Perdoar x Esquecer.

 

Quando criança eu era um capeta. 
Eu aprontava muito. Vivia metido em brigas e tretas. Muitas vezes me metia em tretas com moleques mais velhos e algumas vezes apanhava. 
Eu morava numa das 3 casas que existia em meu quintal com meu pai e minha mãe. As outras eram ocupadas por uma tia (Edith) e a por minha tia Isa, meu tio Roberto e seus 3 filhos (Beto, Alexandre e Gisele) que eram mais velhos que eu.
Nossa rua era sem saída e todos os vizinhos se conheciam.
Por ser mais novo, e acima de tudo um Diabo, eu me garantia muitas vezes nos meus primos mais velhos quando perturbava os outros moleques da rua. Na maioria das vezes isso funcionava.
——
● Instrução a
Formate todos os registros como uma lista numerada, sem as linhas em branco e sem incluir as imagens na resposta.
O texto e os registros não guardam qualquer relação entre si.

● Registros de indicação de palavras e elementos
——
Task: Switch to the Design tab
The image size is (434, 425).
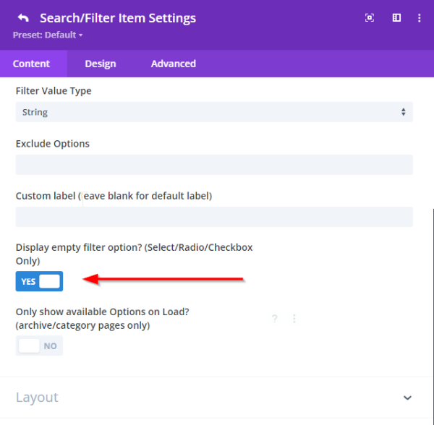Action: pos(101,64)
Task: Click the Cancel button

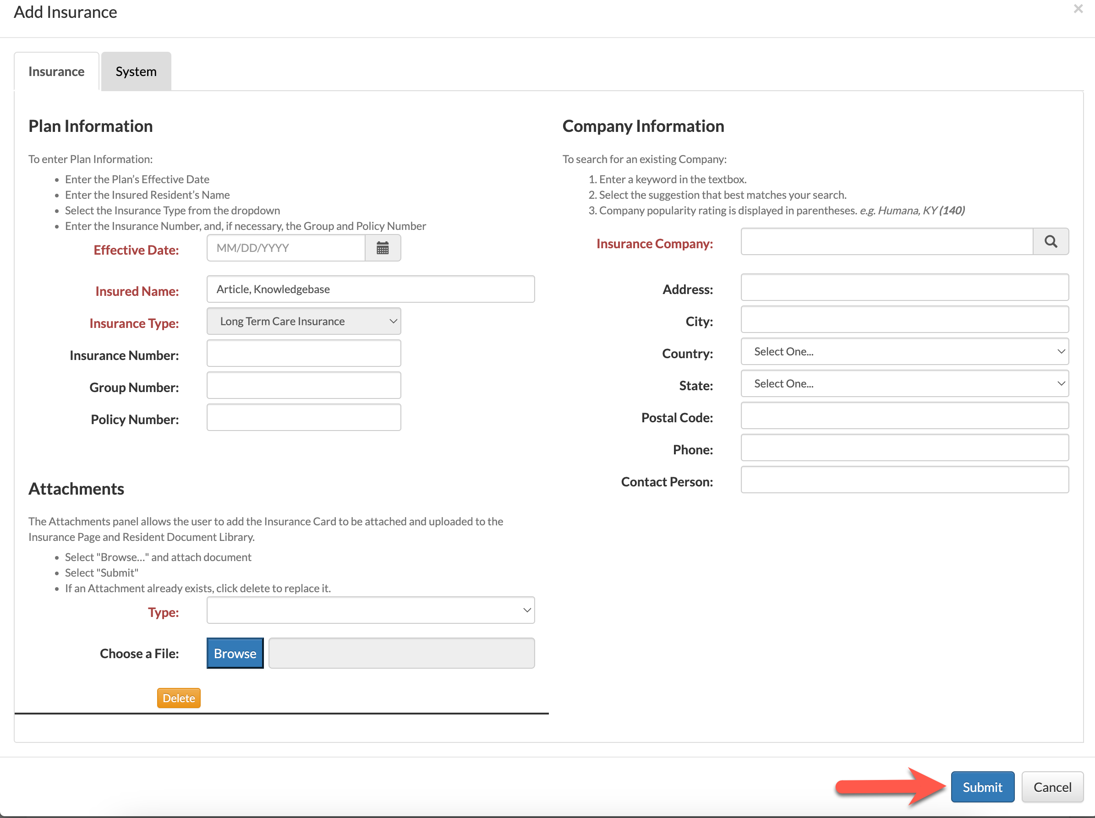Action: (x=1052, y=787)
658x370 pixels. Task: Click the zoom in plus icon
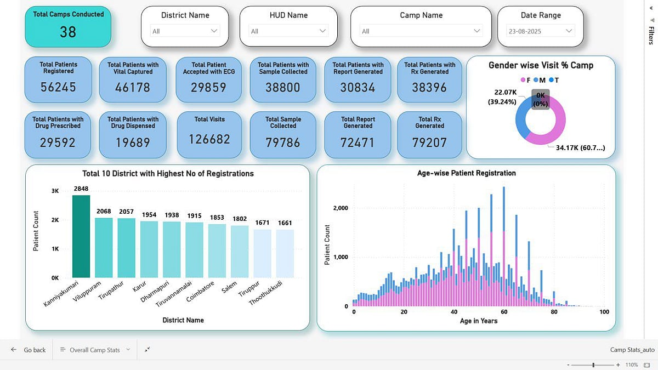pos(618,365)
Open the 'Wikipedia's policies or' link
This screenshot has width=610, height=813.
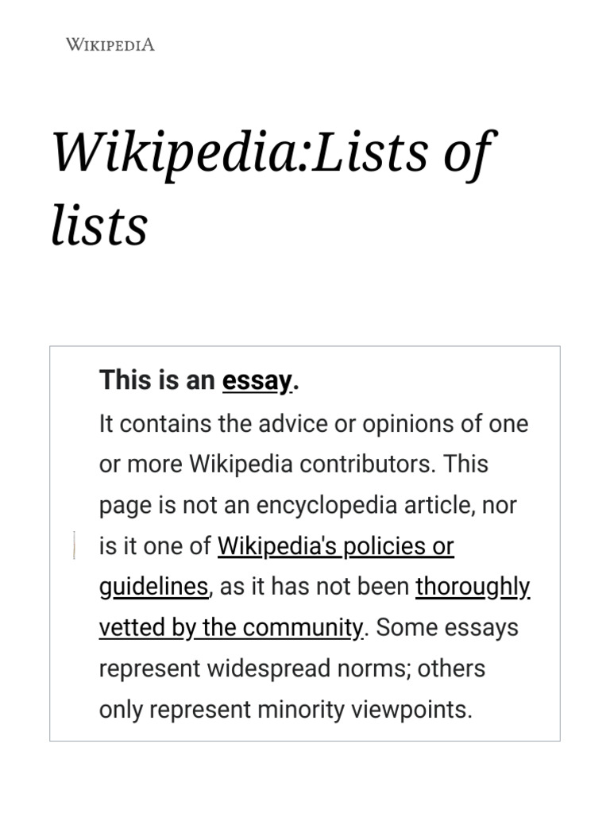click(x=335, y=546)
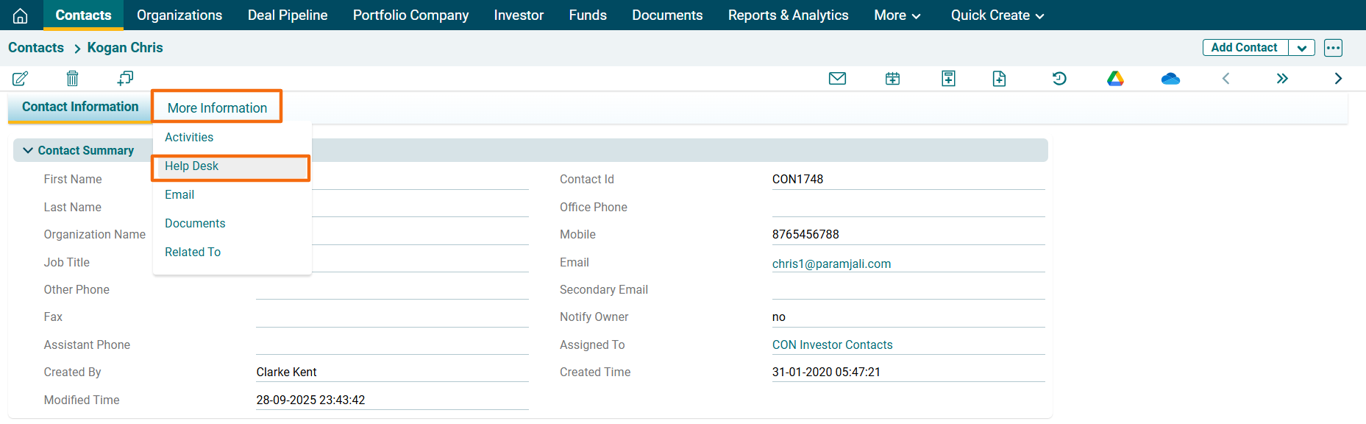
——
● Instrução b
Retome o relato sobre a infância na rua sem saída, prosseguindo a partir da última frase apresentada.

● Resposta escrita a
1. Task: Switch to the Design tab
2. The image size is (434, 425).
3. Action: pos(101,64)
4. Task: Click the Cancel button
5. Action: (x=1052, y=787)
6. 658x370 pixels. Task: Click the zoom in plus icon
7. pos(618,365)
8. Open the 'Wikipedia's policies or' link
9. This screenshot has width=610, height=813.
10. click(x=335, y=546)

● Resposta escrita b
Até que um dia, depois de eu dar uma paulada(eu disse que era ruim!)em um dos moleques mais velhos, eles se cansaram de ter medo dos meus primos e decidiram me dar um “sacode. O “sacode”, se você não for Carioca, consiste em você arregimentar várias pessoas e meter porrada em uma outra...selvagem, mas eficiente.
Quatro moleques me bateram: Anderson Maluco, Rogério Macaquinho, Verruguinha  e Renato Cagão. Apelidos suburbanos que se você nasceu em berço esplêndido nunca entenderá a graça. Eles fizeram um bom trabalho, reconheço. Bateram o suficiente pra machucar, mas não quebraram nada. Eu tinha 10 anos, os moleques tinham entre 12 e 16. O que eu dei a paulada tinha aproximadamente 14 anos.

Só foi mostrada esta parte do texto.